Not that the deceptive advertising has been lost on bloggers. In a post on site Snark, Critic and Pop!, Daniel Ross labeled the film "Kiara the Too-Be-Sued By Pixar."
But should Pixar or Disney opt for a legal challenge, they face an uphill battle.
Glen Rothstein, an entertainment litigation partner at Blank Rome LLP, said that, at least in California, courts have set a high bar for what constitutes copyright infringement. It is not enough that one film ape the style and certain story elements of another production, it has to be substantially similar in tone, pacing and plot to be deemed illegal. In some cases, the plaintiff must prove that the studio in question had access to the script or rough cut of the film before mounting their own productions.
"It may not be clever, it may not be good, but it is probably not unlawful," Rothstein said. "It seems like an attempt to get a free ride on the look and feel of another film."
Nor is it the first time a distributor or studio has tried to mimic the advertising and plot of a hit animated film. For instance, "Chop Kick Panda" and "Ratatoing" were both produced on the cheap and borrowed liberally from "Kung Fu Panda" and "Ratatouille," respectively.
Soon to join them in the animation hall of infamy is "Life's a Jungle: Africa's Most Wanted," the story of an animal who gets separated from his owner in Africa.
That makes its home-entertainment debuted on June 12, four days after DreamWorks Animation's "Madagascar 3: Europe's Most Wanted" was released in theaters.
Any plot similarities must be purely coincidental.
---------------
> Set exercise 1
In the records, starting at the line that contains "Tap the 音乐人 verification label" and ending at the line that contains "The width and", can you swap "label" for "badge" and return only those lines, otherwise unchanged?
The article and the records come from separate, unrelated sources.

> Given information
---------------
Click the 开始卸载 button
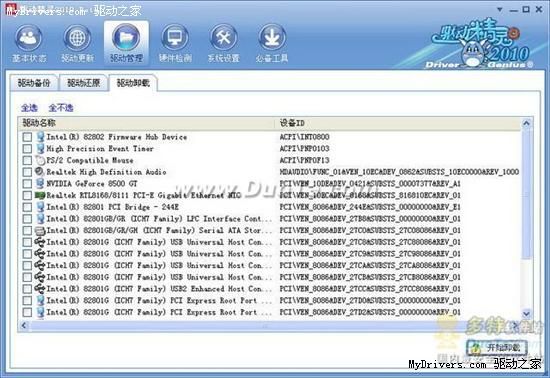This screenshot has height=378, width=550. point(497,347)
---------------
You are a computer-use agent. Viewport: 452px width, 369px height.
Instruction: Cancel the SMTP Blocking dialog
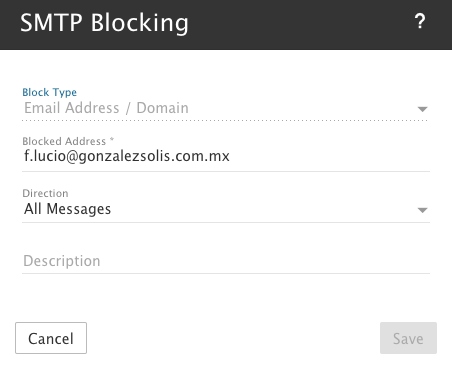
---------------
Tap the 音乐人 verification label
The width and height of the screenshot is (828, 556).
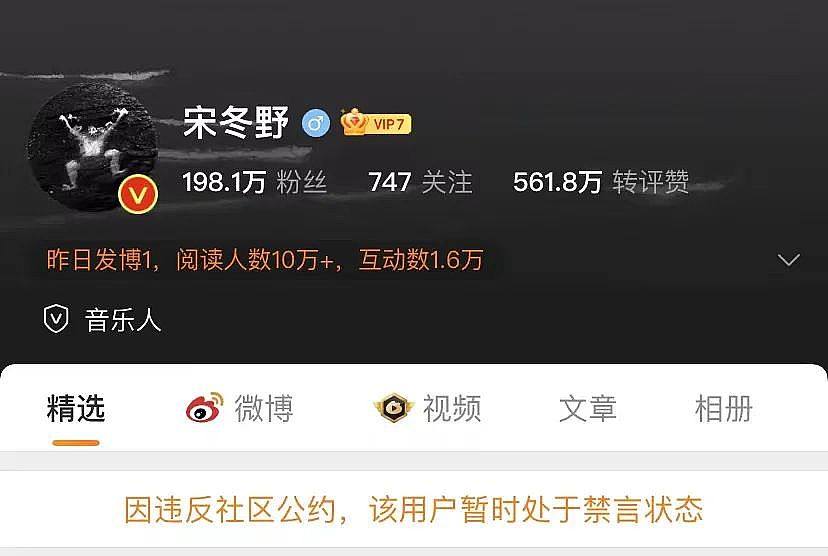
---------------
> Set exercise 2
Can you quote the entire article on animated knockoffs and copyright, word for word?

> Complete output 1
Tap the 音乐人 verification badge
The width and height of the screenshot is (828, 556).

> Complete output 2
Not that the deceptive advertising has been lost on bloggers. In a post on site Snark, Critic and Pop!, Daniel Ross labeled the film "Kiara the Too-Be-Sued By Pixar."
But should Pixar or Disney opt for a legal challenge, they face an uphill battle.
Glen Rothstein, an entertainment litigation partner at Blank Rome LLP, said that, at least in California, courts have set a high bar for what constitutes copyright infringement. It is not enough that one film ape the style and certain story elements of another production, it has to be substantially similar in tone, pacing and plot to be deemed illegal. In some cases, the plaintiff must prove that the studio in question had access to the script or rough cut of the film before mounting their own productions.
"It may not be clever, it may not be good, but it is probably not unlawful," Rothstein said. "It seems like an attempt to get a free ride on the look and feel of another film."
Nor is it the first time a distributor or studio has tried to mimic the advertising and plot of a hit animated film. For instance, "Chop Kick Panda" and "Ratatoing" were both produced on the cheap and borrowed liberally from "Kung Fu Panda" and "Ratatouille," respectively.
Soon to join them in the animation hall of infamy is "Life's a Jungle: Africa's Most Wanted," the story of an animal who gets separated from his owner in Africa.
That makes its home-entertainment debuted on June 12, four days after DreamWorks Animation's "Madagascar 3: Europe's Most Wanted" was released in theaters.
Any plot similarities must be purely coincidental.